Socceroos draw 1-all with Iraq

The Socceroos hopes of qualifying for next year’s World Cup in Russia will hinge on winning their remaining home matches after escaping with a scrappy 1-1 draw against Iraq amid dreadful conditions in Tehran.


ON THE BALL: Socceroos skipper Mile Jedinak in action against Iraq.

Mathew Leckie gave Australia the lead with a 40th-minute header from an Aaron Mooy corner kick but Iraq’s attacking persistence paid off through substitute Ahmed Yasin’s second-half equaliser on Thursday night (AEDT).

It came as coach Ange Postecoglou boldly unveiled a brand new 3-4-3 formation and they clearly battled to adjust as they hung on for their fourth qualifying draw in a row – but he said that was not the reason for the result.

“It’s got nothing to do with the system,” he said.

“When they’re knocking long balls and it’s a contest in the air, it’s irrelevant what system you’re playing.

“It’s about winning the ball in that area and in the second half, it just seemed every time they’d knock a long ball, they’d win the first header and we’d be scrambling to try and get control of the game.

“In the end we just invited pressure on ourselves and paid the price.”

Australia has three home games to come – the next on Tuesday in Sydney against the United Arab Emirates – as they seek an appearance at a fourth successive World Cup.

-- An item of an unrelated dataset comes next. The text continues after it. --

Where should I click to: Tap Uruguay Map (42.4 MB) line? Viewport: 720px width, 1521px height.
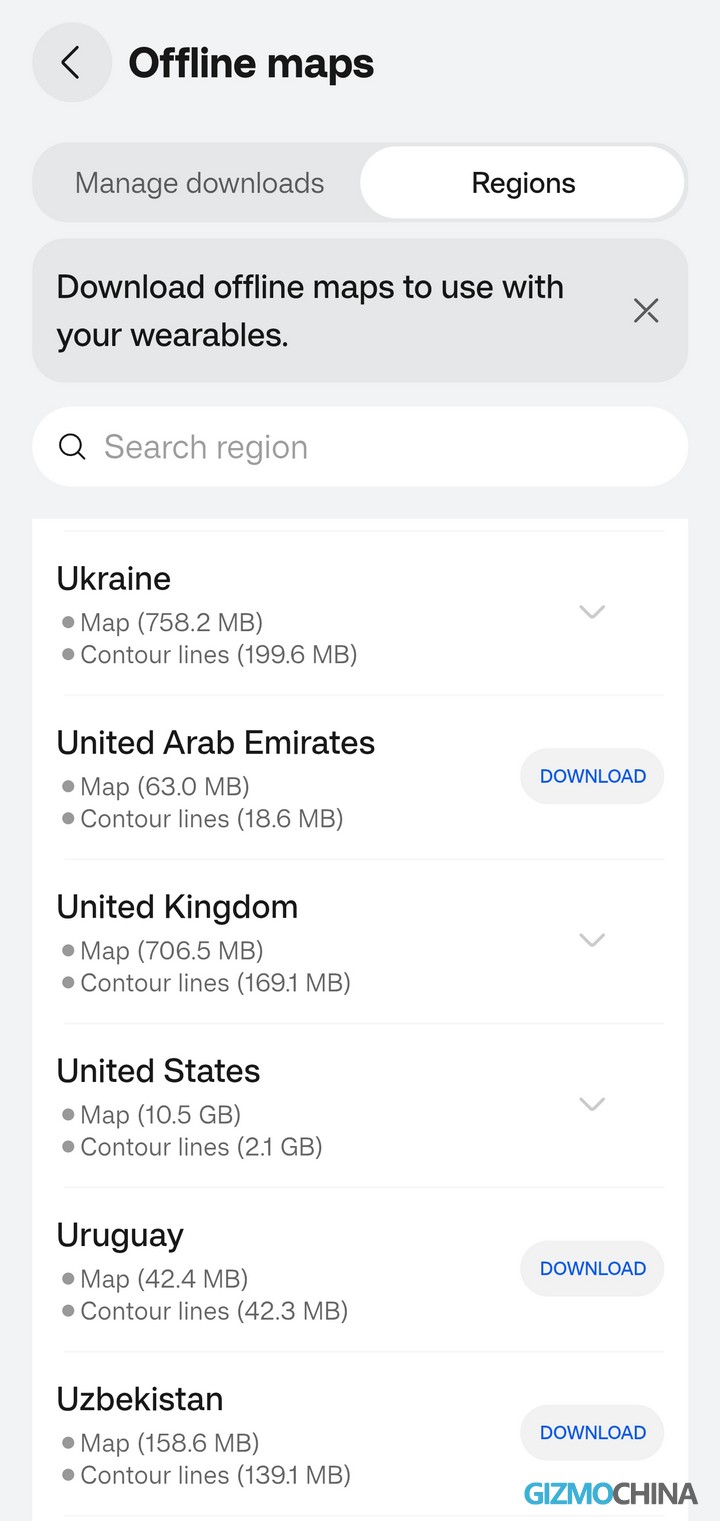coord(163,1279)
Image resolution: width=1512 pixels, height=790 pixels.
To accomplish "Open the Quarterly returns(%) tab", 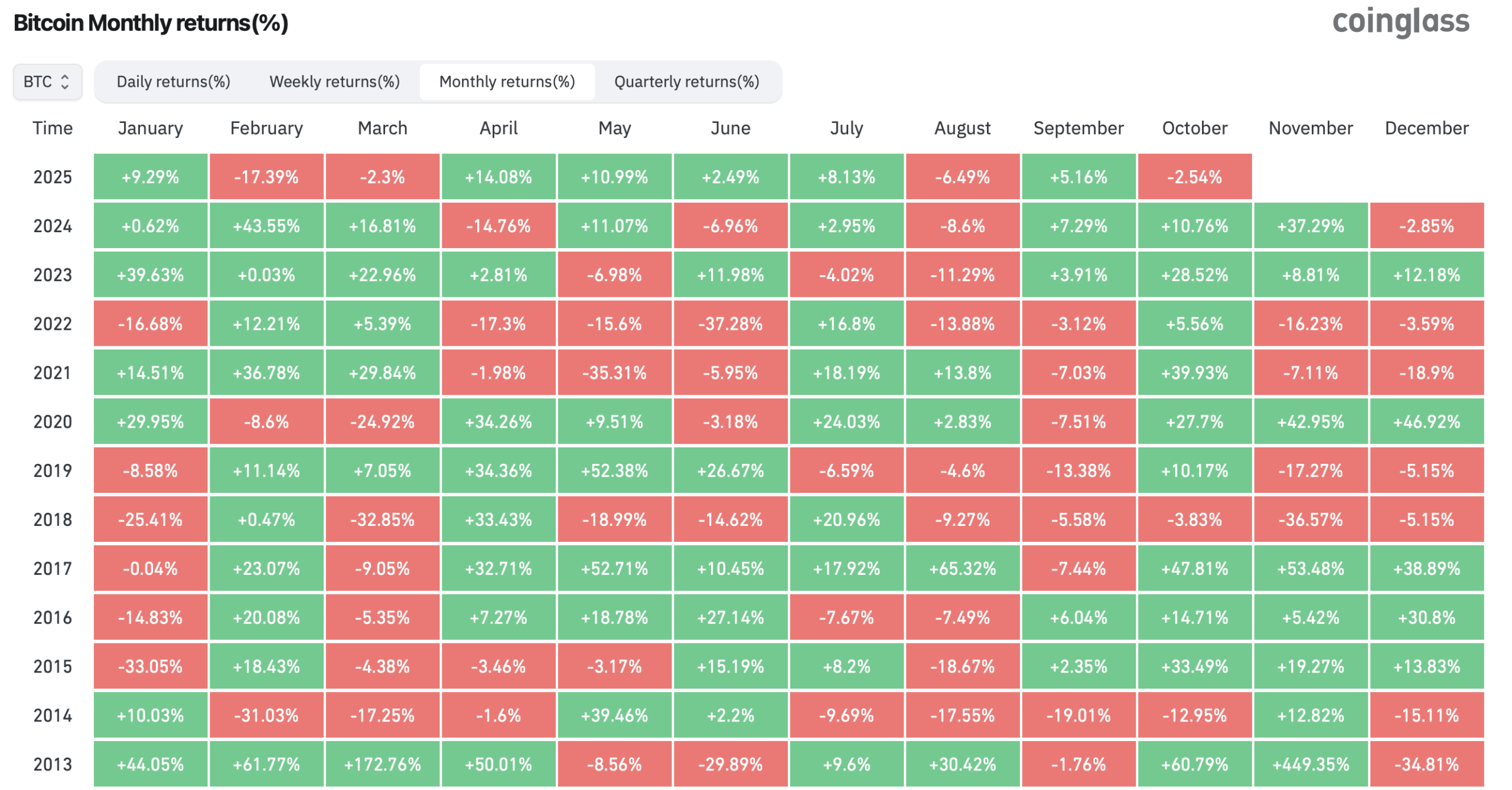I will 686,82.
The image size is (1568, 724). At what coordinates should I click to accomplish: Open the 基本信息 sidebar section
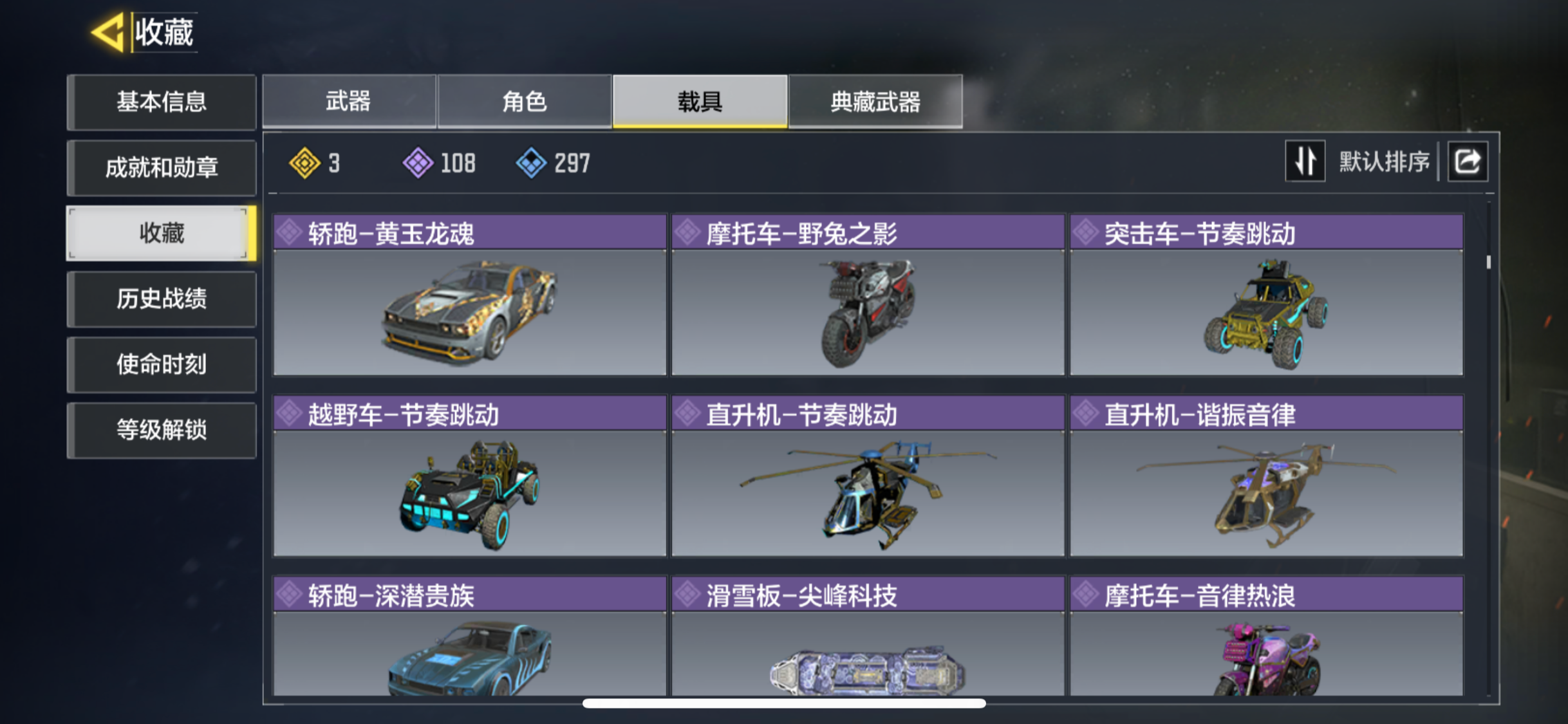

They remain third in Group B following Japan’s 2-0 win away to the UAE, who now probably need to win at Allianz Arena to stay in contention.

They sit three points behind joint leaders Japan and Saudi Arabia, who are also yet to play in Australia.

“We’ve had four away games now, we only have one more,” Postecoglou said.

“We haven’t lost so we’re still in a good position to qualify.”

Steady rain throughout the day exacerbated what was already one of the worst pitches Australia has played on in recent years at the PAS Stadium, and at times the new-look back three of Mark Milligan, Milos Degenek and Bailey Wright looked unable to cope.

Mooy’s corner five minutes from the break superbly picked out Leckie, who headed home at the near post to relieve the pressure valve on the Socceroos.

But the Lions of Mesopotamia kept on coming and in the 76th minute managed to square the ledger.

A terrific cross from Ali Adnan found Yasin, who scored to bring the small but vocal and largely pro-Iraqi crowd back to life in an instant.

Both teams had chances to win it in a frantic end to the match but it is undoubtably the Socceroos who will be happier with the point in the circumstances.


Mitch Langerak 7 – Did well in his first start for more than two years and stopped a certain goal in the second half with a spectacular one-handed save.

Milos Degenek 6 – Beaten in the air far too often which invited Iraqi pressure on the Socceroos.

Mark Milligan 6.5 – Marshalled well in a new defensive role and foiled Amjed Kalaf with an inch-perfect tackle as he bore down on goal in the first half.

Bailey Wright 6 – For a player doing so well in the English Championship, he should have thrived in the conditions. He didn’t.

Mile Jedinak 7 – As always, a steadying influence in the middle of the park and won some crucial tackles.

Massimo Luongo 7 – Looked tidy and creative playing deeper than he ever has for the Socceroos as a second midfield screener.

Jackson Irvine 8 – Was Australia’s best player in his first start at international level.

Aaron Mooy 7.5 – Showed some delightful touches and helped set up numerous chances that deserved better finishes.

Robbie Kruse 5.5 – Made some good runs that went unrewarded but largely looked off the pace. At the moment, a shadow of the player he can be.

Mathew Leckie 7 – Energetic, scored the only goal and was always looking to keep things moving.

Tomi Juric 7 – Clearly growing into his role as Australia’s number one focal point in attack, but should have scored.


Brad Smith 6 – Brought on for Kruse but didn’t really add much.

Tim Cahill 6 – Barely touched the ball but presented in good positions. His teammates should have found him.

James Troisi N/A – Entered the match in a frantic period and didn’t have time to make an impact.